Copy each line of the material in which the word "martie" appears.

*** PROVIDED DATA Section Begins ***

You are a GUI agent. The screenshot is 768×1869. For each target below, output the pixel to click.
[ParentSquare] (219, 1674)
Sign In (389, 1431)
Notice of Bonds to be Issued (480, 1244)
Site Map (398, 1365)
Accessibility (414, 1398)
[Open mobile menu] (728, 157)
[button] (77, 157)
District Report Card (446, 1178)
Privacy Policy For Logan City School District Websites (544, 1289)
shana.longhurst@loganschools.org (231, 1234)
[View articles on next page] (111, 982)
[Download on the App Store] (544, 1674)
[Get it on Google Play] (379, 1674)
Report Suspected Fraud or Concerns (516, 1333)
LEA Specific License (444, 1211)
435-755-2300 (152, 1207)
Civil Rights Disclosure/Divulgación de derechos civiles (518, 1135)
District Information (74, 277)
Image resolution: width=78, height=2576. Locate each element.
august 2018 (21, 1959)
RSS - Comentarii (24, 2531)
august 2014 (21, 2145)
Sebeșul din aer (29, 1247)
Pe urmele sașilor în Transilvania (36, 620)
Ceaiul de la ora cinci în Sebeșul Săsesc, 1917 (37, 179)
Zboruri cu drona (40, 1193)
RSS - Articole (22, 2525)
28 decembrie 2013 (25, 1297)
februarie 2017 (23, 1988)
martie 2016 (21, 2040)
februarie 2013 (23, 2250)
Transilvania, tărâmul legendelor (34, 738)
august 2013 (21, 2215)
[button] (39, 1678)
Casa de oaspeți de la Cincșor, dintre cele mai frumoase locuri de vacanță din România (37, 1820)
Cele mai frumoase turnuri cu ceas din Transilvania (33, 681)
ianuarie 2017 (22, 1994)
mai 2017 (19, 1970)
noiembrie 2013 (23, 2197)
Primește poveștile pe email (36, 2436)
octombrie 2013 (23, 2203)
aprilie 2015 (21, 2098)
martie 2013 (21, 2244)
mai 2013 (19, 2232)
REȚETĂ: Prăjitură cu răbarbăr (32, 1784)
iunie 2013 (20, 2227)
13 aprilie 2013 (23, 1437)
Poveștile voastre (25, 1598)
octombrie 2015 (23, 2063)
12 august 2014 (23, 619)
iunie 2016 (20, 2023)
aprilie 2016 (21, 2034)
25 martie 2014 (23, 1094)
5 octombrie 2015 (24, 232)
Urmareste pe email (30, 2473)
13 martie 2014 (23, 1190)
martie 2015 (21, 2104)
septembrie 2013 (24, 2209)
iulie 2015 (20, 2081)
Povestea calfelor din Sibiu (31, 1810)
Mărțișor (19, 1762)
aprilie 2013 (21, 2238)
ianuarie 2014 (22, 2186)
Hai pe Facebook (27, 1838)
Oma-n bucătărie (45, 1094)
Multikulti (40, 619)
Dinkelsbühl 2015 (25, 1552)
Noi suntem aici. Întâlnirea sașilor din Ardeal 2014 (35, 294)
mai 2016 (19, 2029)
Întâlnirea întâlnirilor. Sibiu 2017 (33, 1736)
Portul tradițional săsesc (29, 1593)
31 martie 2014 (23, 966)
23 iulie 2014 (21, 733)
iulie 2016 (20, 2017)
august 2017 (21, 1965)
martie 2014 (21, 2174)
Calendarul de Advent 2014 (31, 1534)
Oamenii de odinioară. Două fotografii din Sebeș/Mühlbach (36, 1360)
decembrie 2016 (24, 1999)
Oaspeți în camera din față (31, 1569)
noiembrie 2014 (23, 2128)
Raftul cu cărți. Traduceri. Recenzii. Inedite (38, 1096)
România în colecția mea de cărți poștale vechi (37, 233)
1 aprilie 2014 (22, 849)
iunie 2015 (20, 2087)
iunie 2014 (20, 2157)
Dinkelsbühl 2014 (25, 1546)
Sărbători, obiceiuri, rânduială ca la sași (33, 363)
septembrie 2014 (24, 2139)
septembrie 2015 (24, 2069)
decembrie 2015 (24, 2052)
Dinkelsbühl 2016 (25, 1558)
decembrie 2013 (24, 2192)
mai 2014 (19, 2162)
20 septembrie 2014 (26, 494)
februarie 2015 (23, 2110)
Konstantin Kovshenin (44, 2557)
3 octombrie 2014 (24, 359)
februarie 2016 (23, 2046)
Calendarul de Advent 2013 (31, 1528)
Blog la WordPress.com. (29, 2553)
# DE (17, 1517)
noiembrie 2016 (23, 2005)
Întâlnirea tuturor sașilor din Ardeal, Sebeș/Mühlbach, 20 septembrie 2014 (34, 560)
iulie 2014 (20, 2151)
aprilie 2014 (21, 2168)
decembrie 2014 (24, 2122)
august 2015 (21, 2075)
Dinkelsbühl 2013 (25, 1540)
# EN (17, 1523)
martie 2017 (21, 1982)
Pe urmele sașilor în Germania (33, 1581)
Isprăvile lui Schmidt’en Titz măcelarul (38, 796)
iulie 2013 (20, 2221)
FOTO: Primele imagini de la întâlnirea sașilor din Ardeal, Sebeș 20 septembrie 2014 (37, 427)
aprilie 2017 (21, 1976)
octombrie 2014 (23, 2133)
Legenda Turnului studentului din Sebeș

*** PROVIDED DATA Section Ends ***

ANSWER BELOW =>
martie 2016 (21, 2040)
martie 2013 (21, 2244)
25 martie 2014 (23, 1094)
13 martie 2014 (23, 1190)
martie 2015 (21, 2104)
31 martie 2014 (23, 966)
martie 2014 (21, 2174)
martie 2017 (21, 1982)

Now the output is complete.